Dataset items:
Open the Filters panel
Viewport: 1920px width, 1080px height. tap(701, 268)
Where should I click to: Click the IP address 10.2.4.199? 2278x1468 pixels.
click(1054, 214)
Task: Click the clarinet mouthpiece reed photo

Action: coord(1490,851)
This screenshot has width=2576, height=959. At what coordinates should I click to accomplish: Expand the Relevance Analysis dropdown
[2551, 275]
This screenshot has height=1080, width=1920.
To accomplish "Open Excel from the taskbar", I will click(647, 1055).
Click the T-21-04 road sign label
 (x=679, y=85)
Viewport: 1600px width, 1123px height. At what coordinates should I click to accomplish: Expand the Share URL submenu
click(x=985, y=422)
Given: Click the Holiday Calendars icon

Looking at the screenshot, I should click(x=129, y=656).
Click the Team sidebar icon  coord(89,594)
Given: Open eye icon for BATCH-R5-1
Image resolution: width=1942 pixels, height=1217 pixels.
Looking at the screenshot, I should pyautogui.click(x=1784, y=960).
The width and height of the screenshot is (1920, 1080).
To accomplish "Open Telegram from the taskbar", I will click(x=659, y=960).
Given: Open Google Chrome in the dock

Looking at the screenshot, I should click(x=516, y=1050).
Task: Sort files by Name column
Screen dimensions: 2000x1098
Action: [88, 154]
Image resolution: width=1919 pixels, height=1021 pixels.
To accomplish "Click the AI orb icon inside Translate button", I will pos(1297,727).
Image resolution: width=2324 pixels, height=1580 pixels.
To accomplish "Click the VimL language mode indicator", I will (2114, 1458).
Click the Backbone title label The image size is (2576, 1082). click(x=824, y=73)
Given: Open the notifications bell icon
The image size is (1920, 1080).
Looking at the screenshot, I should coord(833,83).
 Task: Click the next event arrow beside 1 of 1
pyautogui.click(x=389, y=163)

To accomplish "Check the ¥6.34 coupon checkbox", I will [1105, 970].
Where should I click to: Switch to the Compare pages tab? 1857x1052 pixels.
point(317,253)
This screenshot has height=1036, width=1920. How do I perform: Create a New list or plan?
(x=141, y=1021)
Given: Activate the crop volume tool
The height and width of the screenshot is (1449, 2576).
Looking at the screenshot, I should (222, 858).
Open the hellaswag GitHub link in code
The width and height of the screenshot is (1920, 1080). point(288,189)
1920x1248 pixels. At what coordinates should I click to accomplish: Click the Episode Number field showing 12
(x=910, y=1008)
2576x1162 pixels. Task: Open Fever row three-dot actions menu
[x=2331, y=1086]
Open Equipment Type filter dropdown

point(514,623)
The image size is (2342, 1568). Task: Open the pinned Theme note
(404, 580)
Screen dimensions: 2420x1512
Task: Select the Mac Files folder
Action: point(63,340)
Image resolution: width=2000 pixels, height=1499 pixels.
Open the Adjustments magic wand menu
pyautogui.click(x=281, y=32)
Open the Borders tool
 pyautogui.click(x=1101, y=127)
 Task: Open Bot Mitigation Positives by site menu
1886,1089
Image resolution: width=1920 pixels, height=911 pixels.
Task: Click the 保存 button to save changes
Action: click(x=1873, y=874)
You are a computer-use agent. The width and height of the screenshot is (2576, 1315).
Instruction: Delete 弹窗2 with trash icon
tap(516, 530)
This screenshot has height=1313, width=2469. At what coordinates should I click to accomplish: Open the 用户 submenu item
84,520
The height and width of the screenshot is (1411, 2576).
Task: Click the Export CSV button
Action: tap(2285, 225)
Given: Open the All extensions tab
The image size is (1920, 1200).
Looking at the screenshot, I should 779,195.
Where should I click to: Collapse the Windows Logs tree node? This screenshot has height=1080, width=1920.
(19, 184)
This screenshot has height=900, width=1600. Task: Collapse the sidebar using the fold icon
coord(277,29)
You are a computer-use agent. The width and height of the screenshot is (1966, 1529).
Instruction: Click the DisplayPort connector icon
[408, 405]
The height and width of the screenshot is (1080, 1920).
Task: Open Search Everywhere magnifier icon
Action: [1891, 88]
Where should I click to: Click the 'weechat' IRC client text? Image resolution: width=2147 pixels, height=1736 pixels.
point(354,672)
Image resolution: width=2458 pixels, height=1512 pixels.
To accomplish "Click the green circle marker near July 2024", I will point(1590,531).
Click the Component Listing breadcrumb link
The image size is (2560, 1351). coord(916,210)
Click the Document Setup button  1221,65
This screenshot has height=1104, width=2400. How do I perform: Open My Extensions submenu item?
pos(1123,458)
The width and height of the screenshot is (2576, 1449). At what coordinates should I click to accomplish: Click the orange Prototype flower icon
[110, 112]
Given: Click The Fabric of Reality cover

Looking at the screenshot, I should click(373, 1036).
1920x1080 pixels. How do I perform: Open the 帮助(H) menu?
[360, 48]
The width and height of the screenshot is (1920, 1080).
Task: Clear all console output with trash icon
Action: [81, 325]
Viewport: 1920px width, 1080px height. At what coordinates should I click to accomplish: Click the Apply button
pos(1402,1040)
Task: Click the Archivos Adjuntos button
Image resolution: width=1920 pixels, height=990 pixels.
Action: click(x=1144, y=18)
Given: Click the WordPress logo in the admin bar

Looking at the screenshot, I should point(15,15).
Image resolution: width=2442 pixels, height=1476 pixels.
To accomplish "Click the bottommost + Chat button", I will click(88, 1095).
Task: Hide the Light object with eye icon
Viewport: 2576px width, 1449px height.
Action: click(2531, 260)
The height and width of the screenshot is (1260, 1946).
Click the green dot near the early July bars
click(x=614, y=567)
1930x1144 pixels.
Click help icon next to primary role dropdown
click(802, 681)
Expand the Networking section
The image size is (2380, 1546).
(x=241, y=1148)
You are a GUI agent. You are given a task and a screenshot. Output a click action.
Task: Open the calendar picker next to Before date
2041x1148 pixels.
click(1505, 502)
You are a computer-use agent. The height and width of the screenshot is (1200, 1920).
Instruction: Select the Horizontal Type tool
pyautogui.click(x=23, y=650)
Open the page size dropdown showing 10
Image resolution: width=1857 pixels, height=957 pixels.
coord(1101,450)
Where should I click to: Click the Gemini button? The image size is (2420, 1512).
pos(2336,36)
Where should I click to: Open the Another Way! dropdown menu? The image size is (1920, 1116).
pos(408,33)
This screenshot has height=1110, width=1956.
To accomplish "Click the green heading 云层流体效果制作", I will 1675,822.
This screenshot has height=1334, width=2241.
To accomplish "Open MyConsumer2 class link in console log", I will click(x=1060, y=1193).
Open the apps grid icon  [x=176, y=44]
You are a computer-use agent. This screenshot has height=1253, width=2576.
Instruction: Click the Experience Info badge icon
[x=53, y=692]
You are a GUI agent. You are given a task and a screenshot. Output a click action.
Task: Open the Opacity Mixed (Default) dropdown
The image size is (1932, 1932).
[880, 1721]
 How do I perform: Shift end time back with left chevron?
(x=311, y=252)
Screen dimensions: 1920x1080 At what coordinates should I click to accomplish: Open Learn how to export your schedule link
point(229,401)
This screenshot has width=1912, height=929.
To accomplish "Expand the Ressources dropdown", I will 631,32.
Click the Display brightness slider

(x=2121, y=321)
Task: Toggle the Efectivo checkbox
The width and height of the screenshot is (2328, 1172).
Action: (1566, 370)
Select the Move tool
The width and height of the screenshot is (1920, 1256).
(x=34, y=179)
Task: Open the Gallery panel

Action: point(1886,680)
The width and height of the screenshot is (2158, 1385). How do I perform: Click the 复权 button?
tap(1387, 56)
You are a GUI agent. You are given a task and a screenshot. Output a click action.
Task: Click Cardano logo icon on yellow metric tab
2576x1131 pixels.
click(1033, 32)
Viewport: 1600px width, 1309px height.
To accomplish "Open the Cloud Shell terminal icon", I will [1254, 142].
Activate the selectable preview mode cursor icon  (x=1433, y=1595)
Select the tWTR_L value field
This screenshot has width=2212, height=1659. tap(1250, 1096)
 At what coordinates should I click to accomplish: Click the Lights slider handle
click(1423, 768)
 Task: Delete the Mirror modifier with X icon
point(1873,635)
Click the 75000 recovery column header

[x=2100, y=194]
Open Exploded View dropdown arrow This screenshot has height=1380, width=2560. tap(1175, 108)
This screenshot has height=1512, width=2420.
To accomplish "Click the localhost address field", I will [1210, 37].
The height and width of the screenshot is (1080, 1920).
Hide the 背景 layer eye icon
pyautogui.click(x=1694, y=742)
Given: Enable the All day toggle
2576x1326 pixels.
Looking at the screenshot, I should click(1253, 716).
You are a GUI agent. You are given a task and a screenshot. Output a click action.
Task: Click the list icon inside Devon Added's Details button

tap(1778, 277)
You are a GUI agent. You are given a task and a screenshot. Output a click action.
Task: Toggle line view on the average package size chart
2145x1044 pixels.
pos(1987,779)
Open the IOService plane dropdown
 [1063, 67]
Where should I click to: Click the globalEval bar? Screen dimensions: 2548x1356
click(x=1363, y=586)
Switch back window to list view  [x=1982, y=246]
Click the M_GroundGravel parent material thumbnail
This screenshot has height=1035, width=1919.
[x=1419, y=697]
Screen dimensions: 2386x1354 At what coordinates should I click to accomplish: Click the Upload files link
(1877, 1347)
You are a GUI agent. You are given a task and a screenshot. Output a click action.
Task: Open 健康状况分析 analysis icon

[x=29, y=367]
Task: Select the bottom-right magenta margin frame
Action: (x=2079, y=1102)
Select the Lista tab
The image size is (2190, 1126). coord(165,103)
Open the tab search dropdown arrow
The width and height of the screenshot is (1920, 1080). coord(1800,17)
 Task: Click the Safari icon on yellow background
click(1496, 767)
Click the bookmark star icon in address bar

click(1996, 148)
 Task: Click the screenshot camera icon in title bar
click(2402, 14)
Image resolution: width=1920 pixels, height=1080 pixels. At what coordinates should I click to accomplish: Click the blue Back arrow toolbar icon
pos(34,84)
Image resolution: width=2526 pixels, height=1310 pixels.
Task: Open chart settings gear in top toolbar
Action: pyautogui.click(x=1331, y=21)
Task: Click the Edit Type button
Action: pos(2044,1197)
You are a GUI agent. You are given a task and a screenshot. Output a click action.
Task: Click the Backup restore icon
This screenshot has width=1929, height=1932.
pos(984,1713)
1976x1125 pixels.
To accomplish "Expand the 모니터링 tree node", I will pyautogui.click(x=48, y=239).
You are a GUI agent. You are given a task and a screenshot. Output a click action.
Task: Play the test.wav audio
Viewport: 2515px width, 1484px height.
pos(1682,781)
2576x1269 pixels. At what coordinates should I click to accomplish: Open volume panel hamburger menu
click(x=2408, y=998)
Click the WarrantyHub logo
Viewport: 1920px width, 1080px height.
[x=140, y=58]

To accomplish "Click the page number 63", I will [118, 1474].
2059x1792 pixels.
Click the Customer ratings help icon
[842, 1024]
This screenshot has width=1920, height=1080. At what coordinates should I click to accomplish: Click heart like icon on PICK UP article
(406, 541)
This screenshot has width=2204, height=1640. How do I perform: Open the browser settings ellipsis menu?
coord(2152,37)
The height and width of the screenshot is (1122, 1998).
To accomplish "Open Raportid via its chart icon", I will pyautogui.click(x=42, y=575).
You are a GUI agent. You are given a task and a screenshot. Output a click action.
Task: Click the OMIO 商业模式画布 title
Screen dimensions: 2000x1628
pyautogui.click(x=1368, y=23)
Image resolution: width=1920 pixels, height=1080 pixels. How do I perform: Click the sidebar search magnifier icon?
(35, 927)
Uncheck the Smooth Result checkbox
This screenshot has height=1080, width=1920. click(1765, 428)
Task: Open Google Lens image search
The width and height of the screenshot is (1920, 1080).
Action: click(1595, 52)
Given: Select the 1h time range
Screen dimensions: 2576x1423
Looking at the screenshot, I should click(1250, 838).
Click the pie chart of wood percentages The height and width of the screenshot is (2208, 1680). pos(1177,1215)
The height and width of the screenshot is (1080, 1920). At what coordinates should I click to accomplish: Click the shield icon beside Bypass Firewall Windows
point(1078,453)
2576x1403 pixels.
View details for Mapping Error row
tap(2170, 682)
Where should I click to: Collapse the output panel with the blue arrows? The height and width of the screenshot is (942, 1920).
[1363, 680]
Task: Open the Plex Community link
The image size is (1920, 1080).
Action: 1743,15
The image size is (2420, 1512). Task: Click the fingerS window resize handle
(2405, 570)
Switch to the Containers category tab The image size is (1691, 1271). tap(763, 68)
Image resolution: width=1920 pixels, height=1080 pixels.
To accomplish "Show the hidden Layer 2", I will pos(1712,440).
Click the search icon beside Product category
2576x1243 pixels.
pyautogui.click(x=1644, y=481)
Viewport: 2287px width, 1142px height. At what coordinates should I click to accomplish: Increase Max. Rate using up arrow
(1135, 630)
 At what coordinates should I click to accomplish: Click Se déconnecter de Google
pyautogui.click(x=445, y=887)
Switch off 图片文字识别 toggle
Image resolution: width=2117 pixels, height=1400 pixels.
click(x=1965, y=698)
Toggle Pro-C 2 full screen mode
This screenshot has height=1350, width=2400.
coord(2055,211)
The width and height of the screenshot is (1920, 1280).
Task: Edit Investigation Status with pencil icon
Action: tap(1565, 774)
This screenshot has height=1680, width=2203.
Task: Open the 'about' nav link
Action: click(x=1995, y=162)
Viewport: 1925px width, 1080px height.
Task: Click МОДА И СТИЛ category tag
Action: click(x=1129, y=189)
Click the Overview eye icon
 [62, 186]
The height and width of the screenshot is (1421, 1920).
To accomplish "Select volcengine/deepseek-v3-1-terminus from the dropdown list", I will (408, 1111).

- Description of the task:
Which of the lines above hold the word "from"? Copy each one.

- Response to the exercise:
To accomplish "Open Excel from the taskbar", I will click(647, 1055).
To accomplish "Open Telegram from the taskbar", I will click(x=659, y=960).
To accomplish "Select volcengine/deepseek-v3-1-terminus from the dropdown list", I will (408, 1111).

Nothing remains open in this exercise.